__Selected passage__

******

Flights Of Fancy
Monterey Airport's eatery is so out of it step with modern restaurant reality that it's ultra cool and in again.
Thursday, January 25, 2001
For some reason, maybe because flying is such a relatively modern phenomenon, airports possess a certain mystery. Watching giant mechanical birds filled with humans take flight and land is mind-boggling. And being close enough to hear the roar of the engines and feel the rumbling of everything around you is always exciting.
Giant, big-city airports are too overwhelming, blotting out all intimacy and understanding while bludgeoning travelers and visitors with ceaseless noise, unbreathable air and unrelenting stress. Friendly, small town, almost backward airports like Monterey''s are like a slice of American pie, presenting a downhome flavor profile of the particular area''s people and lifestyle.
I love the Monterey Airport. One of my favorite views of our heavenly place on Earth is from the top of Franklin, just outside the Monterey Presidio. Day or night provides a stunning, long view of the airport''s runways. I love to watch a plane pass overhead and then try to track it all the way to the runway. Sometimes I can hear the plane rev the reverse thrusters--or whatever they do when they pull that quick, slowdown maneuver.
So it was with great anticipation that I and the ever-magnificent Chickie Boom--who happened to be celebrating a birthday that night--headed over to the airport to dine at the Golden Tee Restaurant.
It was as cold a night as I have ever felt in Monterey. People--all smarter than we--were in their homes snuggling under throws, watching their favorite prime time shows, and sipping hot toddies. Me and the Sweet Thing were entering the magical Monterey Airport, pulling into short-term parking and digging the whimsical blue lights bordering the runway.
Plentiful parking places provided practically perfect placement for our land craft.
The side door leading from the rooftop parking area into the terminal takes you down a corridor presently decorated with great works of art by local school children. The theme is peace. Only children can express feelings and emotions so purely and profoundly.
Now, considering how small Monterey Airport really is, it absolutely makes no sense that an actual restaurant and cocktail lounge is there in the first place. But there it is, serving locals and travelers alike for about a quarter century now.
Transported in Time
Walking into the Golden Tee is stumbling upon a world that time forgot, where everything is as it was once, is now and always will be. And that''s a good thing.
Happy-go-lucky waitresses with beehive hairdos who have logged a few hours on planet Earth greet and welcome you to their lair. Me and Chickie Boom arrived just a half hour before closing time and the enthusiastic workers made us feel like we were visiting our own private dining room.

******

__Data extract__
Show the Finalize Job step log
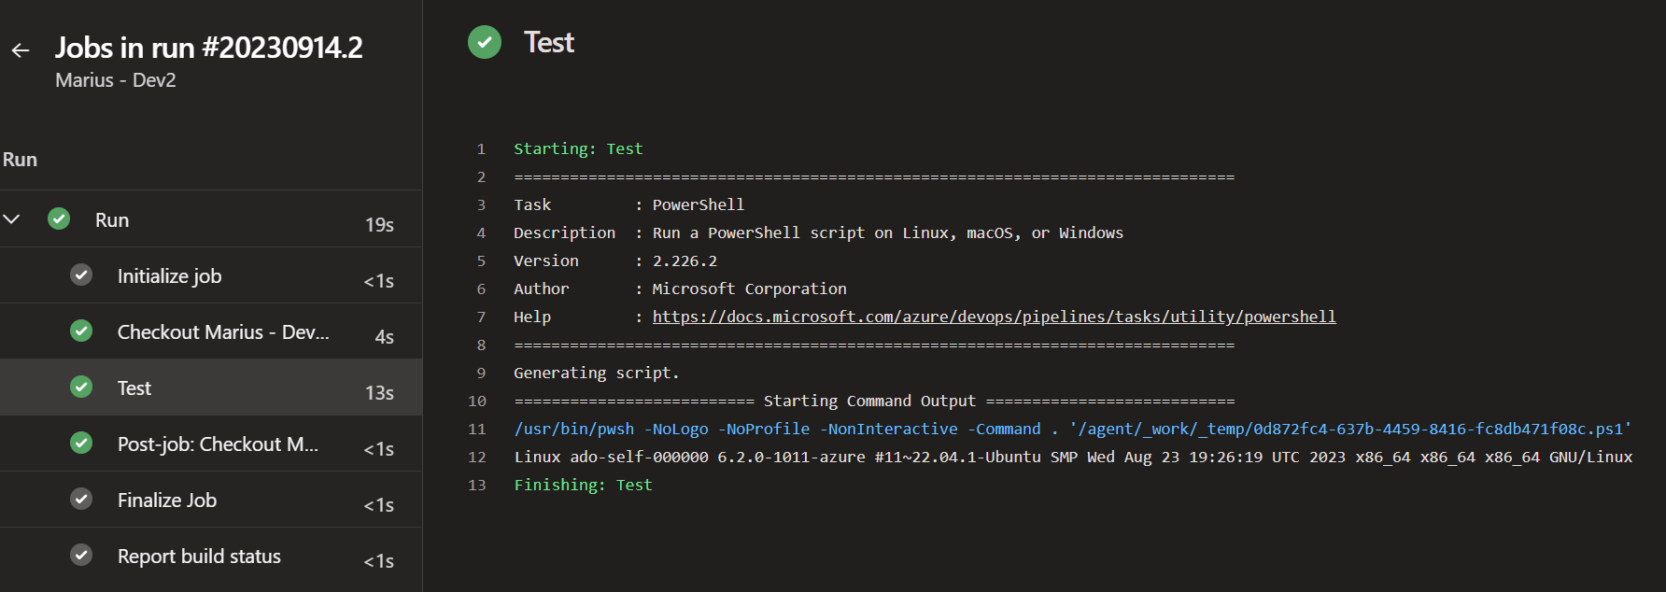 point(167,500)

******

__Actions to take__
• a. Answer these questions about the Golden Tee review, one per line:
(i) What theme does the artwork in the terminal corridor have?
(ii) About how long has the restaurant been serving locals and travelers?
(iii) How long before closing time did the writer and Chickie Boom arrive?
• b. Carry on writing the Golden Tee review, starting after its final sentence.

__Results by task__
• a.
(i) Peace.
(ii) About a quarter century.
(iii) A half hour.

• b.
Sitting in the center booth, looking out over the dreamy airstrip, sipping a martini and holding my Sweet Thing''s delicate hand--are you kidding me, what could be bad about that?
Jennie Evans, who has been working at the Golden Tee on and off during the whole run of the place, deftly moved us through the ordering process without rushing us. But her attitude toward us was very professional and she did keep us from lollygagging (what exactly is "lollygagging"?).
[Editor''s note: Lollygagging is "to waste time by puttering aimlessly"--sorta like what you''re doing right now. Get to the point, Raymond, for cryin'' out loud!]
The menu offers what you would expect to find in a fine restaurant on the Monterey Peninsula circa 1965. There are plenty of local fish dishes, a few Italian-style meals and the requisite meat dishes. Prime rib is a favorite, so I figured I''d go with that. Sweet Thing got the sand dabs and calamari combo.
Soup or fresh, very crisp, old-style salad comes with dinner. We both went for the generous salad. I was transported back 20 years to every dinner house in every small town in America. The nostalgic value alone is worth the price of admission to the Golden Tee.
And don''t forget the view. Muffled roars of small to mid-sized planes occasionally broke the soft sounds of the near-empty restaurant. A total of four planes landed or took off during our stay.
Our entrees followed suit. Traditional prime rib with au jus, horseradish sauce (very pungent and zippy), medley of local vegetables and a double-baked potato had me looking around for the bride and groom''s table and the three-piece combo playing "The Way You Look Tonight."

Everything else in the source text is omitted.